Richard Feynman, an American physicist known for his breakthroughs in quantum mechanics, arguably developed the most elegant method to solve seemingly impossible integrals such as \( \int_{-\infty }^{\infty }\frac{\sin x}{x}dx \). Many may expect to see a complex formula or a long procedural method to solve such a problem, however, Feynman’s technique proves to be simple yet effective.

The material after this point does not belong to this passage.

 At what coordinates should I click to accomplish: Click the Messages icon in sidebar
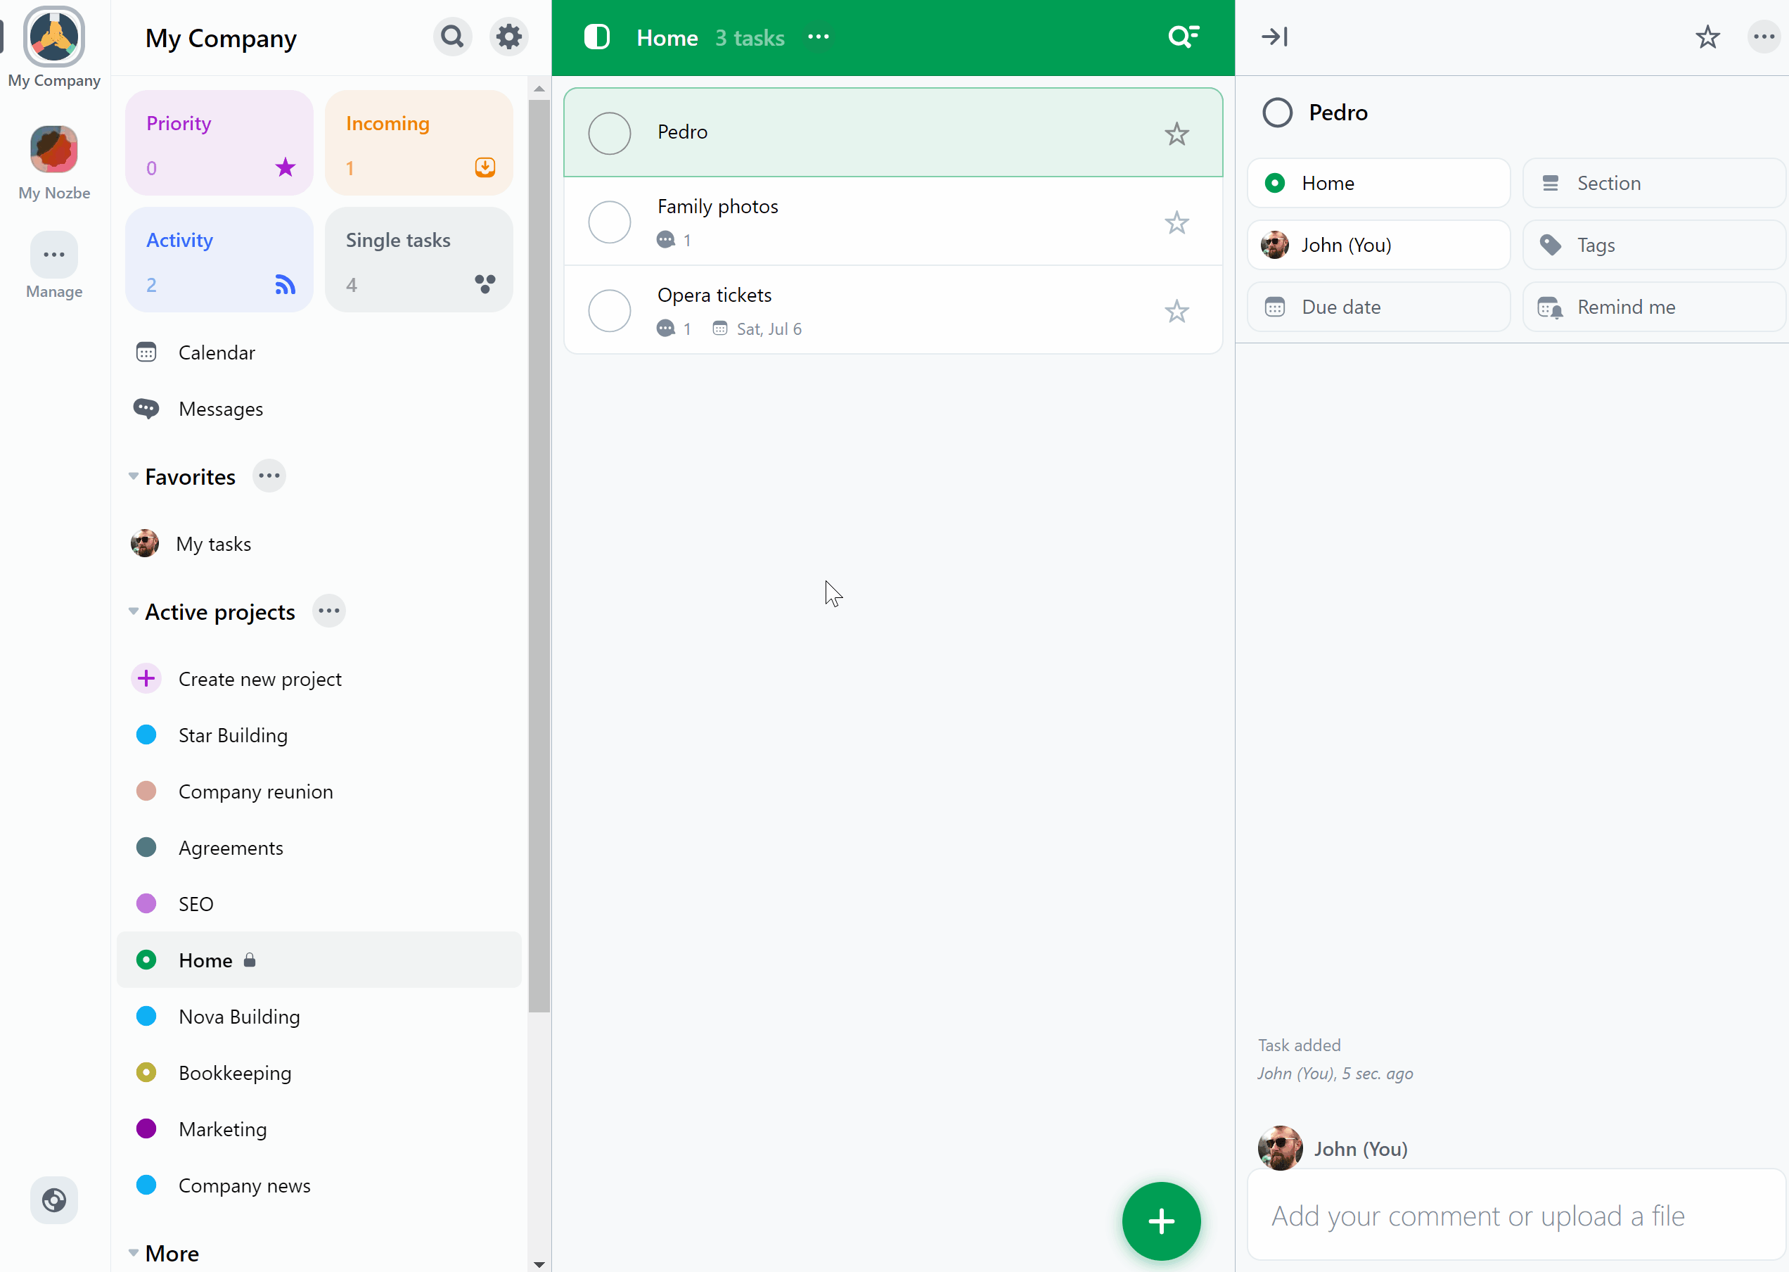pos(147,409)
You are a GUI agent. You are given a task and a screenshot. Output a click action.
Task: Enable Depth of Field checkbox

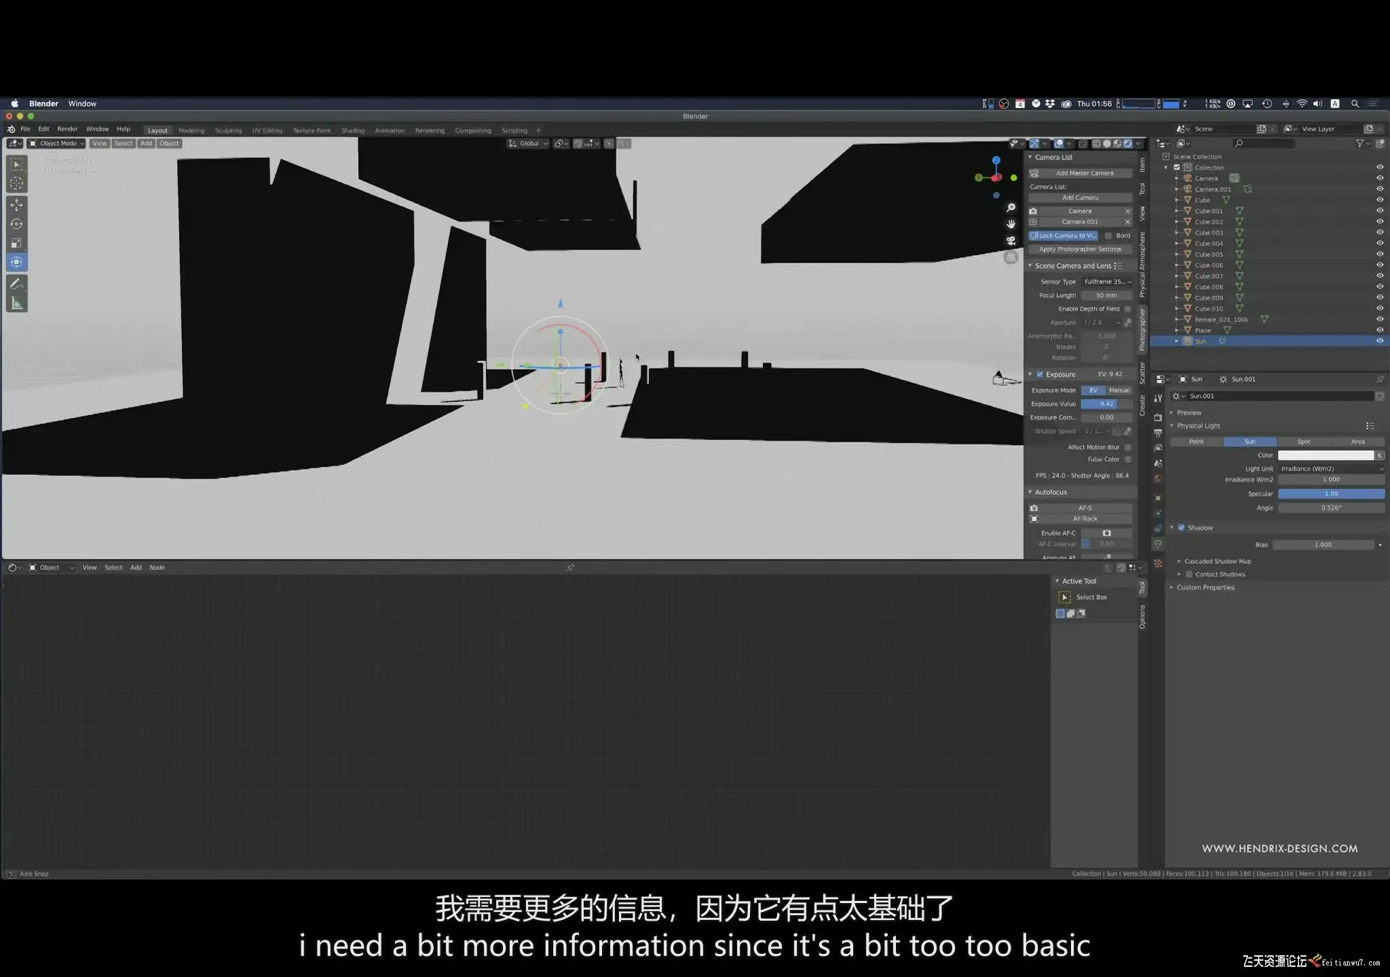click(1128, 309)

He ideated that if we introduce a parameter like a, and make the solution a function of that parameter, we can much more easily solve for the family of integrals, akin to a traditional antiderivative. Though this seems like it’s overcomplicating the problem, it truly is not. Undoubtedly, the most difficult part of the Feynman technique is identifying the parameter and its placement. We must ensure that there exists a value, or limit, of the parameter that returns the original integral. Additionally, we must ensure that there is another value, or limit, of the parameter that provides a solvable integral. Finally, taking the derivative of the entire integrand should give us an integral that is solvable with traditional methods. In the case of \( \int_{-\infty }^{\infty }\frac{\sin x}{x}dx = 2 \int_{0 }^{\infty }\frac{\sin x}{x}dx\), we cannot solve it using any traditional method due to the x being in the denominator. Instead, we can choose the parameter a within the function \( e^{-ax} \) to get the function of integration as \( I(a)=\int_{0 }^{\infty }\frac{e^{-ax}\sin x}{x}dx \). For \( a=0 \), we get back the original integral so our final solution must satisfy \( 2I(0) \). For \( \lim_{a \to \infty} I(a) \), we get \( \int_{0 }^{\infty }\frac{(0)\sin x}{x}dx=0 \) since the entire function collapses to 0 as a tends to infinity.
Then, we take the derivative of the integral with respect to the parameter. So, \( I'(a)=\frac{\mathrm{d} }{\mathrm{d} a}\int_{0}^{\infty}\frac{e^{-ax}\sin x}{x}\mathrm{dx}=\int_{0}^{\infty}\frac{\partial }{\partial x}\frac{e^{-ax}\sin x}{x}\mathrm{dx}=\)
\( \int_{0}^{\infty}\frac{-xe^{-ax}\sin x}{x}\mathrm{dx}=-\int_{0}^{\infty}e^{-ax}\sin x\mathrm{dx} \). Now that we have \( I{}'(a) \) as a solvable integral using integration by parts, we can compute the family of integrals that correspond with the derivative of our original integral.
\( -\int_{0}^{\infty}e^{-ax}\sin x\mathrm{dx}=-\left [ \frac{e^{-ax}(\cos x+a\sin x)}{1+a^{2}} \right ]_{0}^{\infty}=-(0-\frac{1+0}{1+a^{2}})=\frac{1}{1+a^{2}} \)Since \( I'(a)=\frac{1}{1+a^{2}} \), we must integrate \( I{}'(a) \) to get back our original integral.
\( \int I'(a)da=\int \frac{1}{1+a^{2}}da=\arctan (a)+C=I(a) \)Since we know \( \lim_{a \to \infty} I(a)=0 \), then \( \lim_{a \to \infty} \arctan (a) + C \) must also equal 0. Solving for \( C \), we get \( C=-\frac{\pi}{2} \)
Our final solution is \( 2I(0)= 2(\arctan (0)-\frac{\pi}{2})=\pi \)
So, \( \int_{-\infty }^{\infty }\frac{\sin x}{x}dx = \pi \) using a simple technique that Feynman introduced to the world of mathematics.